■ Text shown ■
CORRESP 1 filename1.htm

 

 

767 Fifth Avenue

New York, NY 10153-0119

+1 212 310 8000 tel

+1 212 310 8007 fax

 

June 17, 2020

 

VIA EDGAR TRANSMISSION

 

Jennifer López
Staff Attorney

Office of Trade and Services
Securities and Exchange Commission
Division of Corporation Finance
100 F Street NE
Washington, D.C. 20549-3561

 

Re:                           Dun & Bradstreet Holdings, Inc.
Registration Statement on Form S-1
Filed June 9, 2020
File No. 333-239050

 

Dear Ms. López:

 

On behalf of our client, Dun & Bradstreet Holding, Inc., a Delaware corporation (f/k/a Star Intermediate I, Inc.) (the “Company”), set forth below is the Company’s response to the comment of the Staff communicated in its letter addressed to the Company, dated June 16, 2020.  In connection with such response, the Company will be submitting, electronically via EDGAR, Amendment No. 1 (“Amendment No. 1”) to the Registration Statement on Form S-1 of the Company (CIK No. 0001799208) (the “Registration Statement”).  We will send to the Staff under separate cover courtesy copies of Amendment No. 1, including copies marked to show the changes effected by Amendment No. 1.

 

For ease of reference, the Staff’s comment is reproduced below in bold and is followed by the Company’s response.  In addition, unless otherwise indicated, all references to page numbers in such response are to page numbers in Amendment No. 1. Capitalized terms used in this letter but not otherwise defined herein shall have the meaning ascribed to such term in Amendment No. 1.

■ Written instruction ■
Reproduce, word for word, the part of the letter that opens with the words containing "For ease of" and closes with "term in Amendment No. 1.". Work only from the letter above.

■ Stored data ■

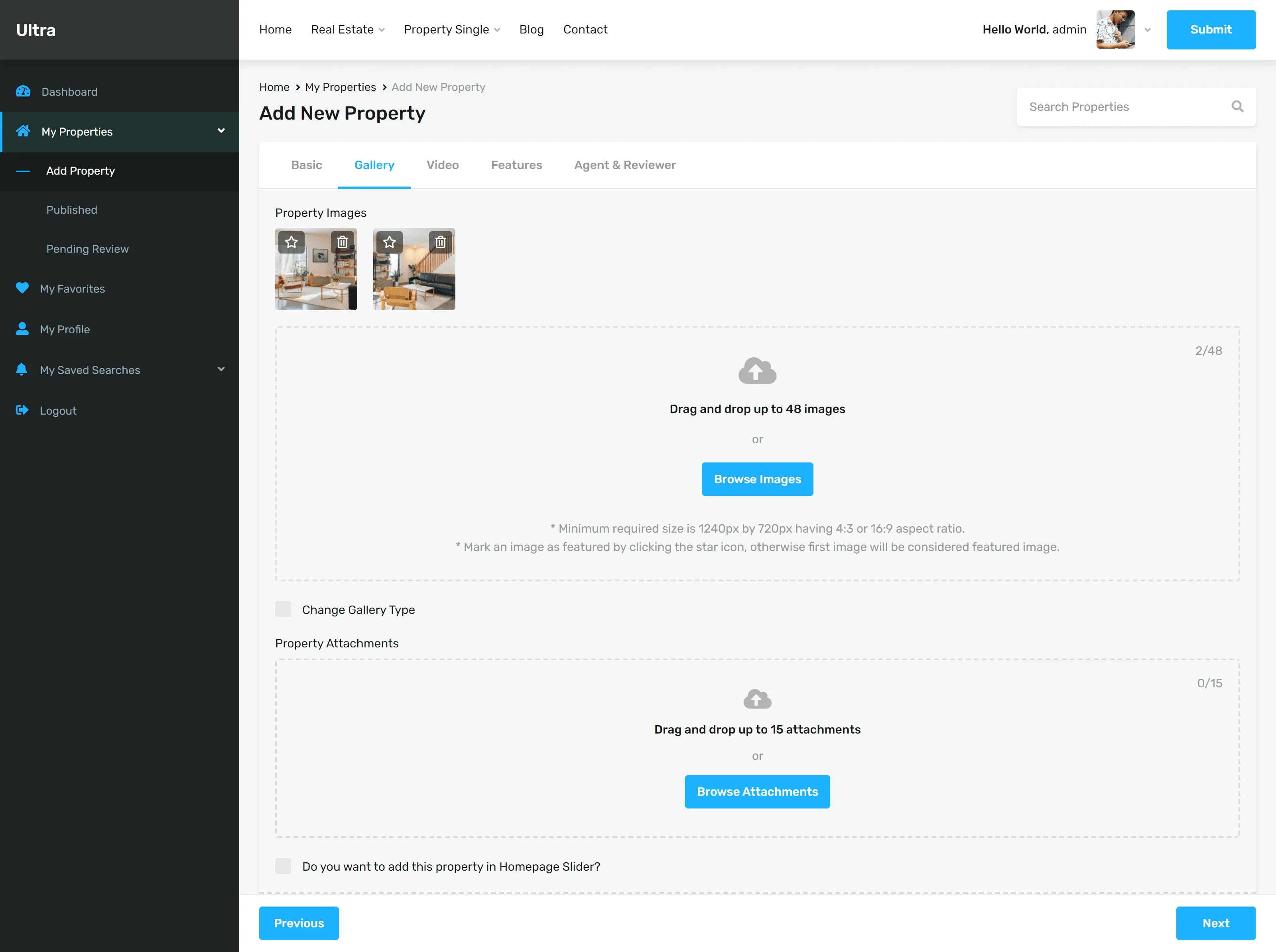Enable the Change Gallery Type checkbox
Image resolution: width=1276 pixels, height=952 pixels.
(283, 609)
---
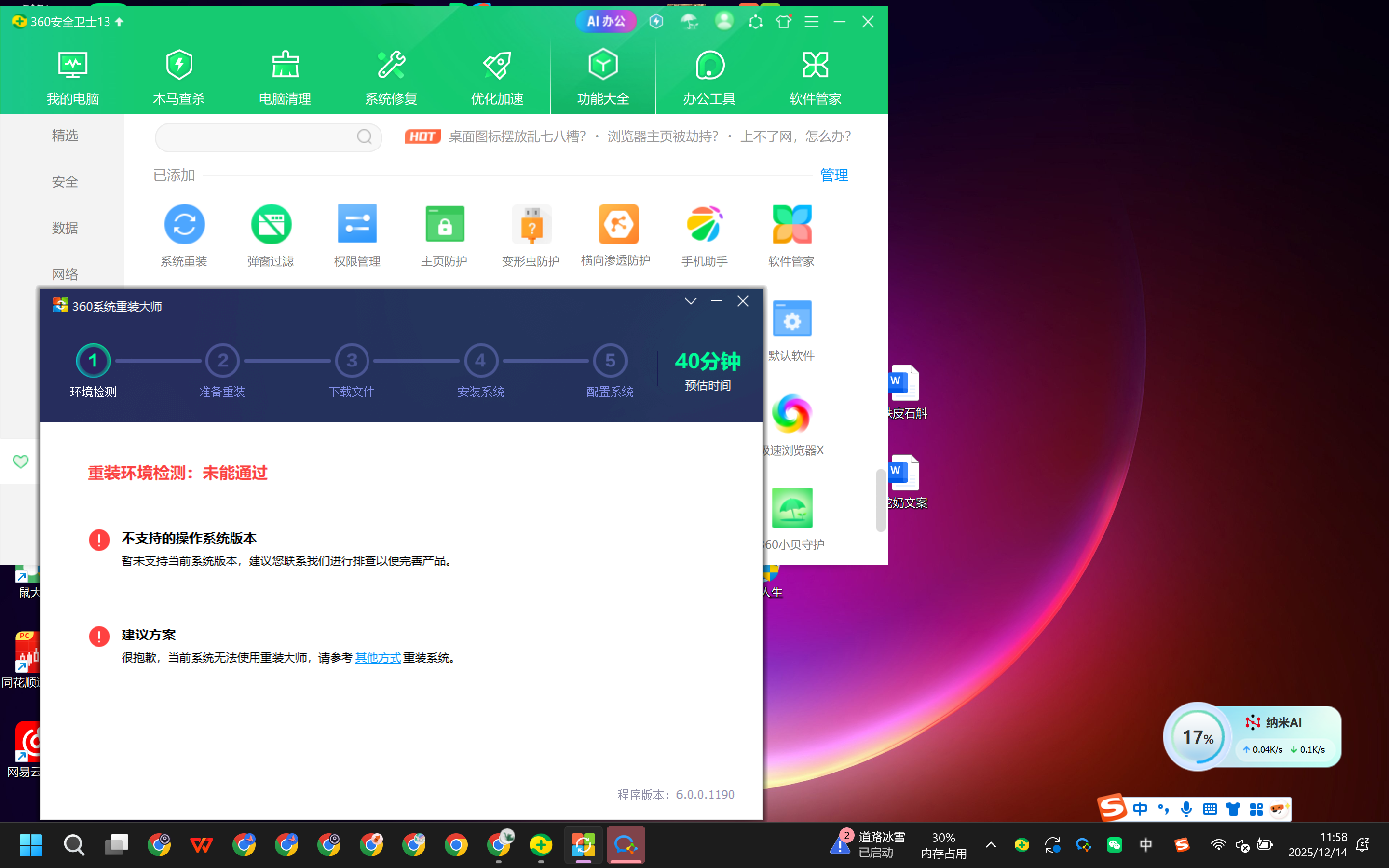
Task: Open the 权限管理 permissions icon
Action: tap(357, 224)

■ Output for this task ■
For ease of reference, the Staff’s comment is reproduced below in bold and is followed by the Company’s response.  In addition, unless otherwise indicated, all references to page numbers in such response are to page numbers in Amendment No. 1. Capitalized terms used in this letter but not otherwise defined herein shall have the meaning ascribed to such term in Amendment No. 1.